=== Begin Enclosure ===

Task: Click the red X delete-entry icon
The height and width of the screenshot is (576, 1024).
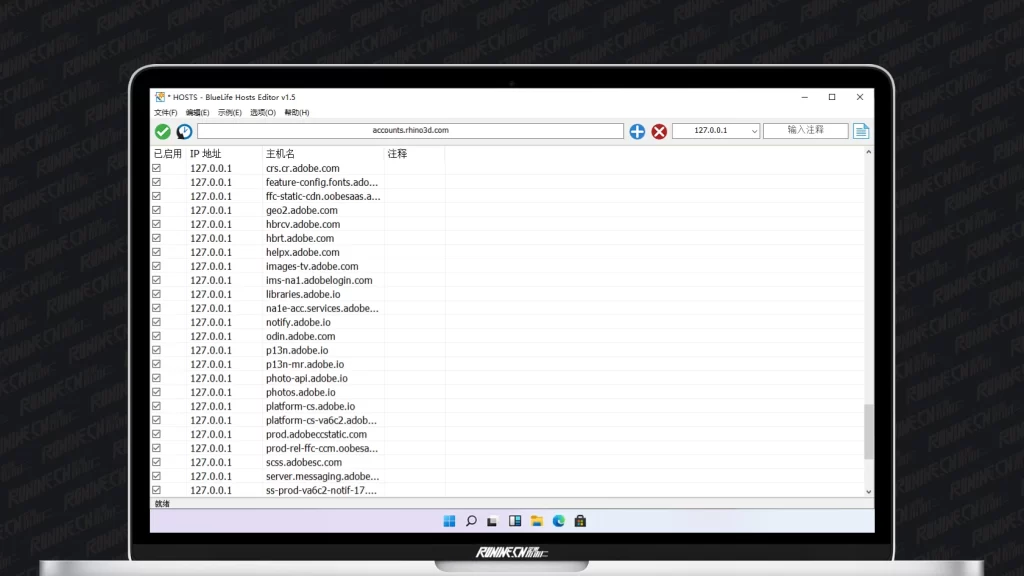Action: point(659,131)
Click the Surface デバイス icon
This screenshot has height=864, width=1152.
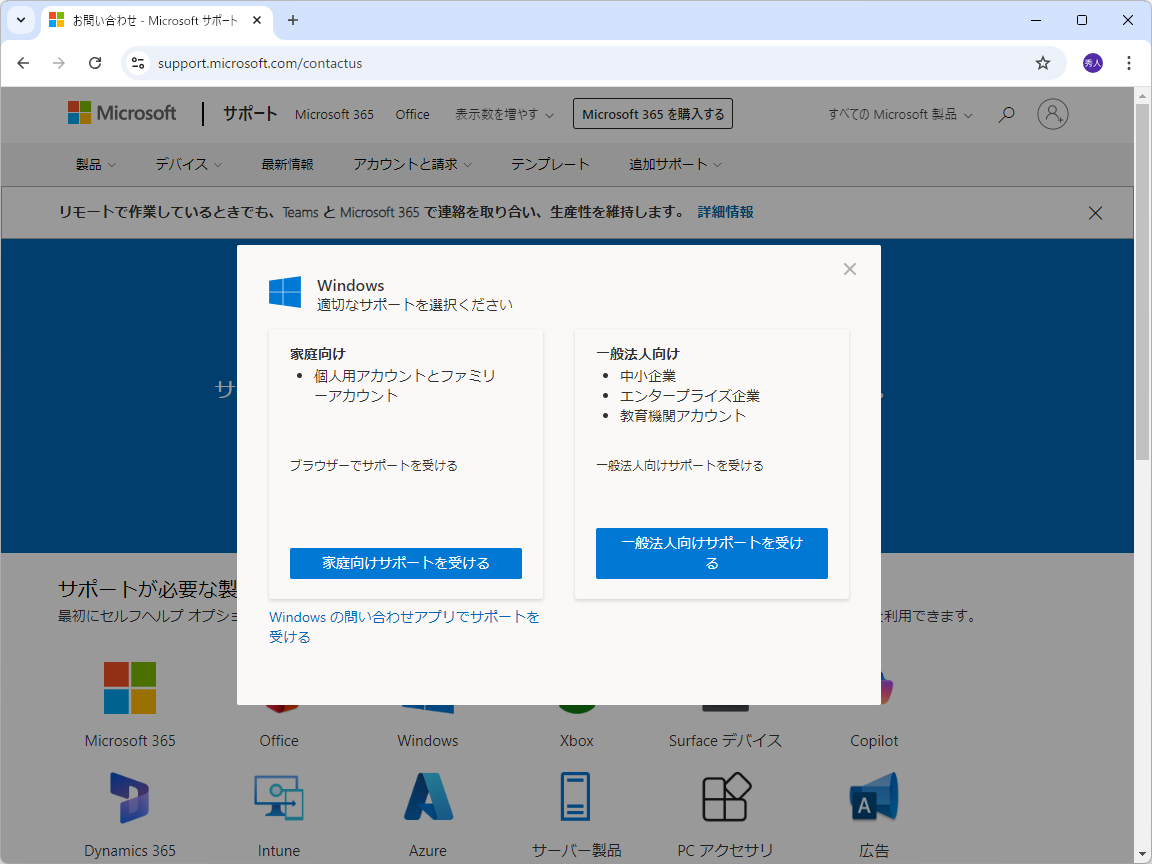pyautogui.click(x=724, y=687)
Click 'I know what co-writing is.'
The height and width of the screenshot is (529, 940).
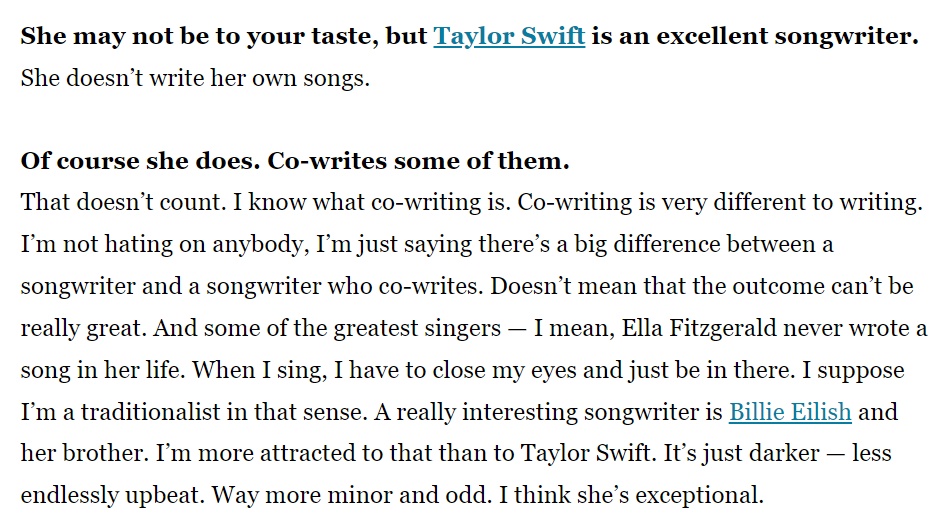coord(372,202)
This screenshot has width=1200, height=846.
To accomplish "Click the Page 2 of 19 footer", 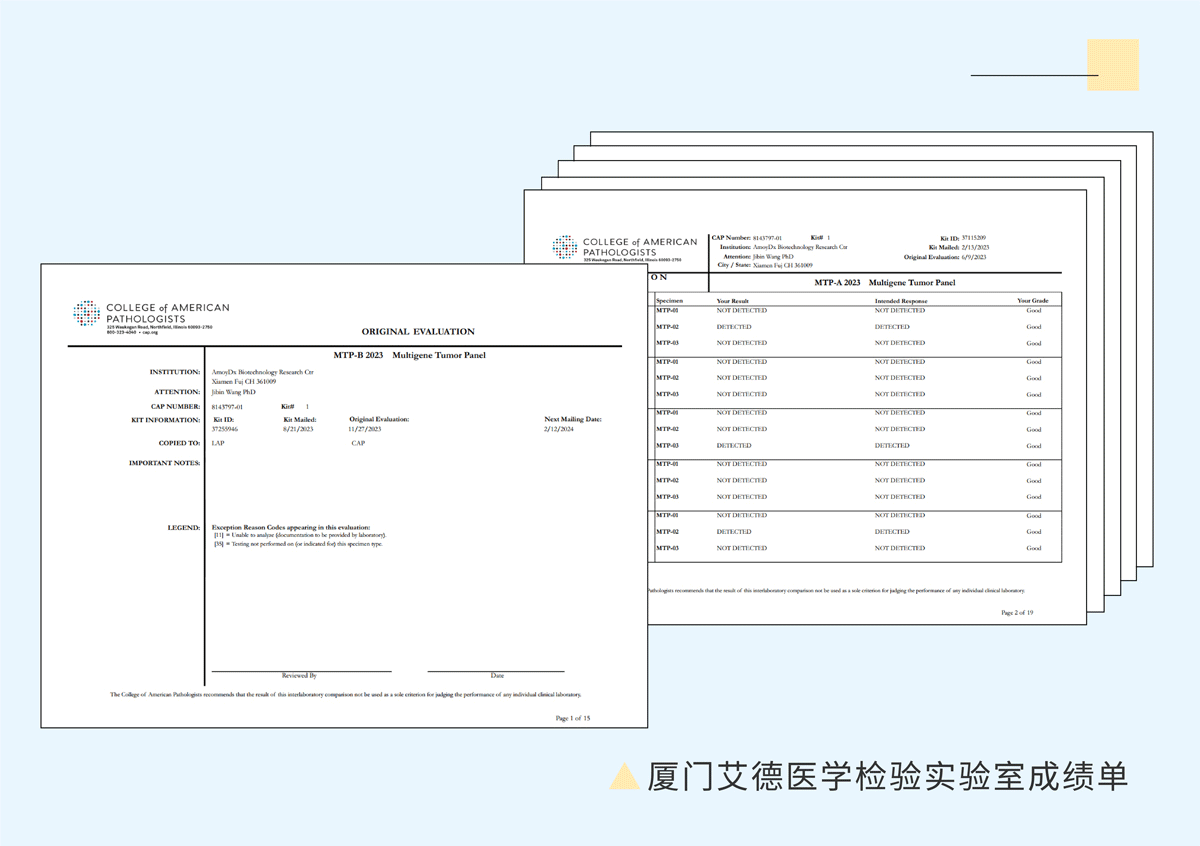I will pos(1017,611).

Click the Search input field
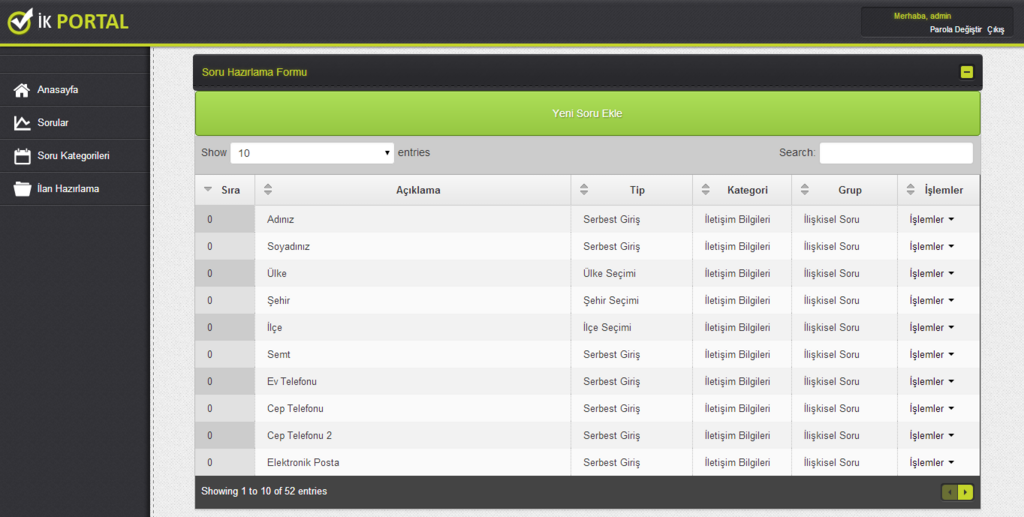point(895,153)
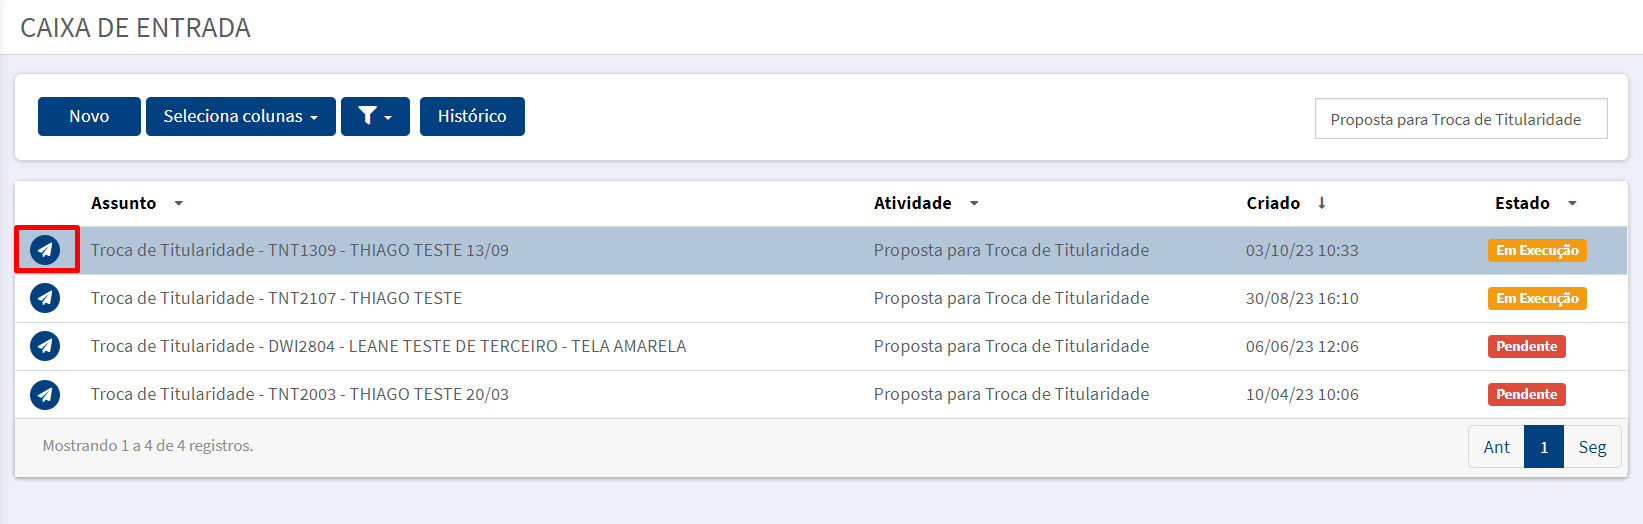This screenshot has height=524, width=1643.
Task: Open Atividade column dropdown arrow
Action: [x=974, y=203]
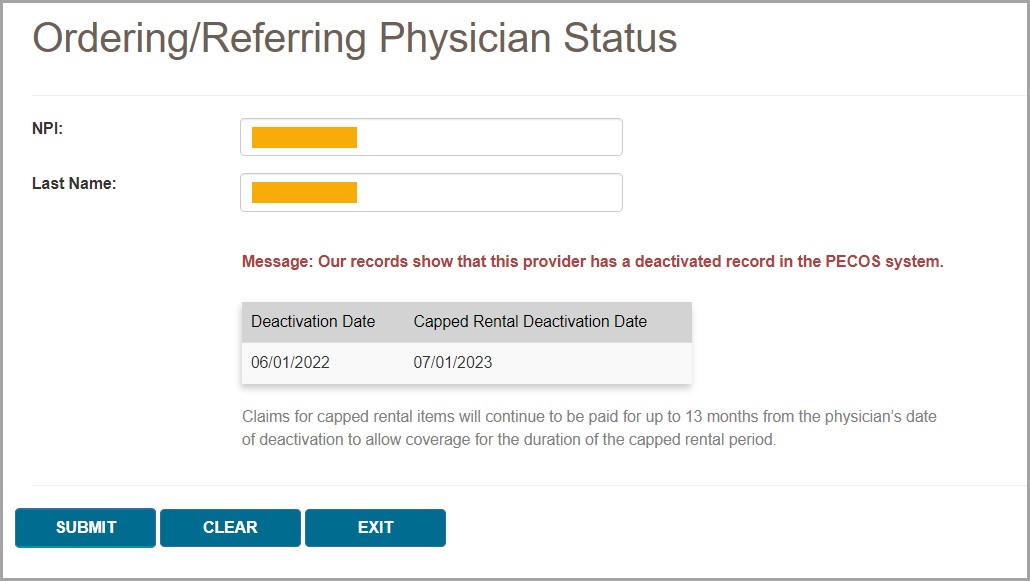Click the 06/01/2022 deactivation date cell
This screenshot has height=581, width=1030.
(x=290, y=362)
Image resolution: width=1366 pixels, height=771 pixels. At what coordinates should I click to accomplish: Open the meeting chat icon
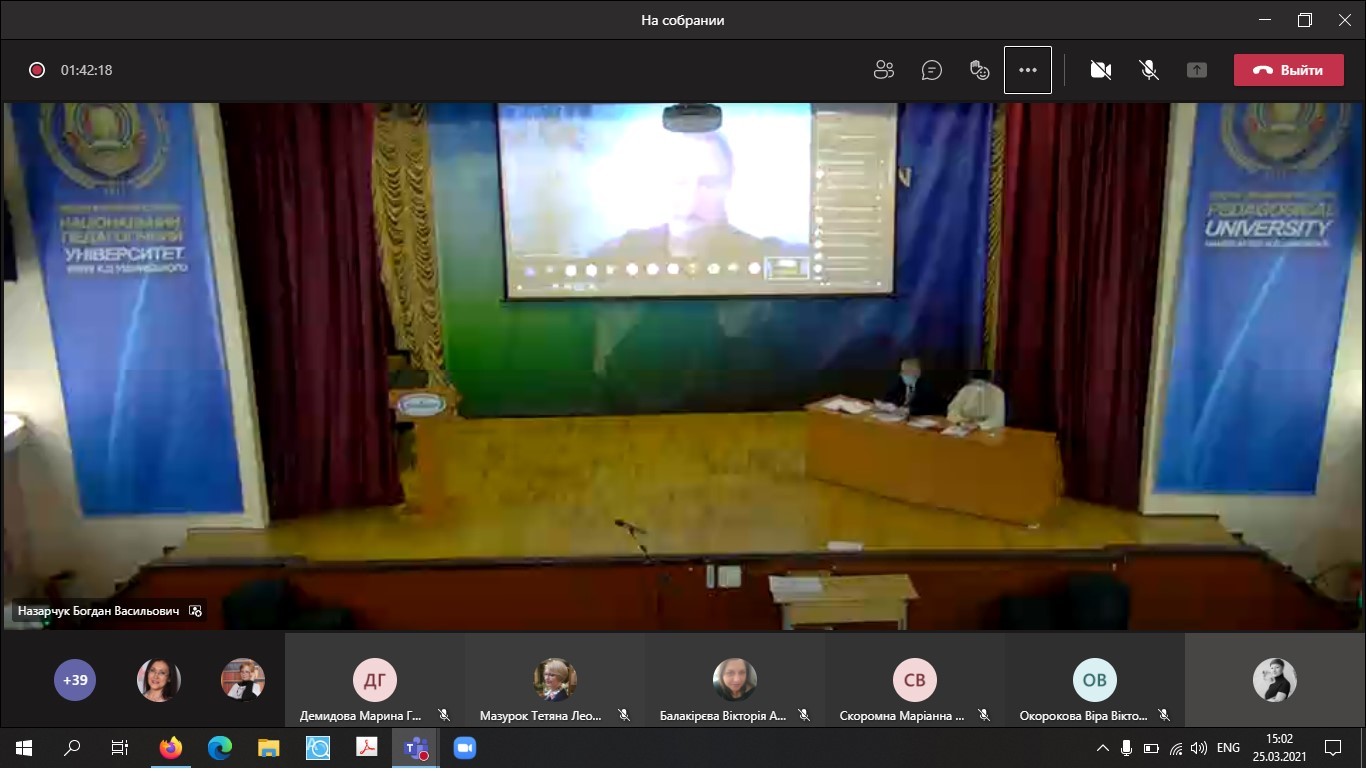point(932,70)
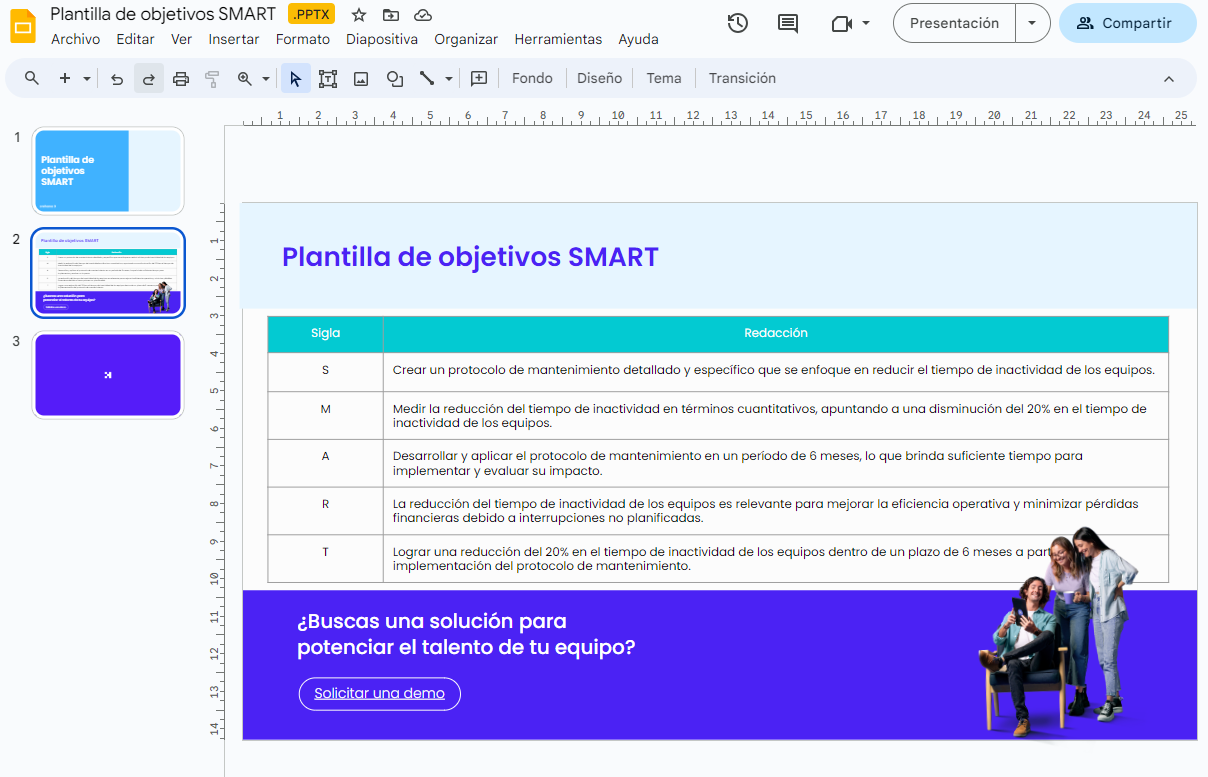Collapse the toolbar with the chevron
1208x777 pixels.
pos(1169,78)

=== End Enclosure ===

Prompt –
Exactly restate the lines from the beginning of the data through the line with "Click 'I know what co-writing is.'", and no others, keeping pictures out.

Exercise solution –
Task: Click the red X delete-entry icon
The height and width of the screenshot is (576, 1024).
Action: point(659,131)
Click the Surface デバイス icon
This screenshot has height=864, width=1152.
pyautogui.click(x=724, y=687)
Click 'I know what co-writing is.'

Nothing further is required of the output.